--- start Dataset records ---

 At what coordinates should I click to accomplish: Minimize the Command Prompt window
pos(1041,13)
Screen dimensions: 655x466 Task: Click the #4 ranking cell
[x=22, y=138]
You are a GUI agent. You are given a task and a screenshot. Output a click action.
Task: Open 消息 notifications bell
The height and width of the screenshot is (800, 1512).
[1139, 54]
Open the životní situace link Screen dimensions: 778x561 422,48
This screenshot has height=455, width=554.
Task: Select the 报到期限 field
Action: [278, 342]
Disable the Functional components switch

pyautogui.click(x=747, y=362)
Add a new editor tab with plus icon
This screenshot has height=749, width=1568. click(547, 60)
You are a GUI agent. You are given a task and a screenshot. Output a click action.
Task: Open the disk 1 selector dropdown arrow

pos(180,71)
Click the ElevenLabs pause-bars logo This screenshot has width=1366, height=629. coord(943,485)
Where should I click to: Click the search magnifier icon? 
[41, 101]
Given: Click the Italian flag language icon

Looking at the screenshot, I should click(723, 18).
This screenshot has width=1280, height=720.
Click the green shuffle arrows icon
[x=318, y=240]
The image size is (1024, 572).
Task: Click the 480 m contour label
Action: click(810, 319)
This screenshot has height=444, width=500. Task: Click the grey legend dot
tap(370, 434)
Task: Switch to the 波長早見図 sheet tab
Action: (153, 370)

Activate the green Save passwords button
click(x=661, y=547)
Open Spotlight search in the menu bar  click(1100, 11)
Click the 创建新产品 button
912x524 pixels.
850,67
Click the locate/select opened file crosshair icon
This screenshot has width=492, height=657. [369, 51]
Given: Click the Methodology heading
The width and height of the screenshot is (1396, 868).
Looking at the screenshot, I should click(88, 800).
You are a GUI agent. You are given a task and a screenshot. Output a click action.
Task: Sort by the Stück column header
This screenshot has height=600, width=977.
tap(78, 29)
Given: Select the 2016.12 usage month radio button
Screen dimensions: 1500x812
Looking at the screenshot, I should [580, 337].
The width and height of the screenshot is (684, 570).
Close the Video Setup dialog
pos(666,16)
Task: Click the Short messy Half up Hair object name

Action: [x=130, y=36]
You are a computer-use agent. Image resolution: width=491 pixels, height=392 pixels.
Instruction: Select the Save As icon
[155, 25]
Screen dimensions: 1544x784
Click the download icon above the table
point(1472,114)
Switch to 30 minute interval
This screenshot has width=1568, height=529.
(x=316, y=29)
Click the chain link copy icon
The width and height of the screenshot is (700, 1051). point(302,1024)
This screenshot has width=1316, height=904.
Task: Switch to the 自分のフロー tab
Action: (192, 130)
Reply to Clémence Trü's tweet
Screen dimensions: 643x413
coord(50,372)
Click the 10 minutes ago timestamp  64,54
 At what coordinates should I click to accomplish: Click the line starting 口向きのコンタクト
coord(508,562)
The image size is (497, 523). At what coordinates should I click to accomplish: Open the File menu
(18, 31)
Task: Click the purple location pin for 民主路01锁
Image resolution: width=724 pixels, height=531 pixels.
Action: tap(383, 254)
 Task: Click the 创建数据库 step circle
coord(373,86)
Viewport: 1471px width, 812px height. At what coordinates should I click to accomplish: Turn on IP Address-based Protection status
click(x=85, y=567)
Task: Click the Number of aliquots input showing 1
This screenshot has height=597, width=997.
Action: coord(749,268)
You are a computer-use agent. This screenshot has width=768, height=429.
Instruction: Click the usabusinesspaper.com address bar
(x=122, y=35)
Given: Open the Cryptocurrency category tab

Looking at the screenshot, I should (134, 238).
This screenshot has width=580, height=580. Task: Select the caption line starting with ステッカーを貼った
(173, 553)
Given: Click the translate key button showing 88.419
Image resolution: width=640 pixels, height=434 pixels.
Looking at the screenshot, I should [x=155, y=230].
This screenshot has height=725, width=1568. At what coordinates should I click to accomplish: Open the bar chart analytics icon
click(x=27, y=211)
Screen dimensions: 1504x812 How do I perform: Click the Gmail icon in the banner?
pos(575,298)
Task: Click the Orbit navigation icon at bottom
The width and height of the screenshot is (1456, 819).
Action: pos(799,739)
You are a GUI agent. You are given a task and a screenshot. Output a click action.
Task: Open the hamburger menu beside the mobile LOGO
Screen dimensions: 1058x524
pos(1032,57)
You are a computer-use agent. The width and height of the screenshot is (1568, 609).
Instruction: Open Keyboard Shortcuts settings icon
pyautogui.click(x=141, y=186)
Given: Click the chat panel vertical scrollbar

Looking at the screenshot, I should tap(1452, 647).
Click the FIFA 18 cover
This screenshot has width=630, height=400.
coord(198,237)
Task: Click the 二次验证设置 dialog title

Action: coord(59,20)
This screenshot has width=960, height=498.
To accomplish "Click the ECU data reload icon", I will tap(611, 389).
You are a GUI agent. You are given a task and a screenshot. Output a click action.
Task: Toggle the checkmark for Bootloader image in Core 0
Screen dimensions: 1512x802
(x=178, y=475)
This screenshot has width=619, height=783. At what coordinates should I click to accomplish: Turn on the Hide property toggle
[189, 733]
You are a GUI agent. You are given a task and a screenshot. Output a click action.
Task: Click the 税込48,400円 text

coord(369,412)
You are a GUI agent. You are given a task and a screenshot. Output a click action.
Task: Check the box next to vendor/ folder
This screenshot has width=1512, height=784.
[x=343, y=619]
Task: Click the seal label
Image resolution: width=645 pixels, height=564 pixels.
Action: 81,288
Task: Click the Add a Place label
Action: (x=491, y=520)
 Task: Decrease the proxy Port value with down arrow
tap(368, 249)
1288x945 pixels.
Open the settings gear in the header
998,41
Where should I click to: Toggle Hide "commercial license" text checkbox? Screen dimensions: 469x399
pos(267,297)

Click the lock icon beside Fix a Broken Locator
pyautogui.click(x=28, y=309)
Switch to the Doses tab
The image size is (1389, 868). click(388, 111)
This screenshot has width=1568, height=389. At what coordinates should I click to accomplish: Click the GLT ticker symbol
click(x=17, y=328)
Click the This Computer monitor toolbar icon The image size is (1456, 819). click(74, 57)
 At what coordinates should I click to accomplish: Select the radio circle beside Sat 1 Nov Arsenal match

--- end Dataset records ---

How many lines of the records above contain the string "starting"? Case counts. Reply with the number alone.

2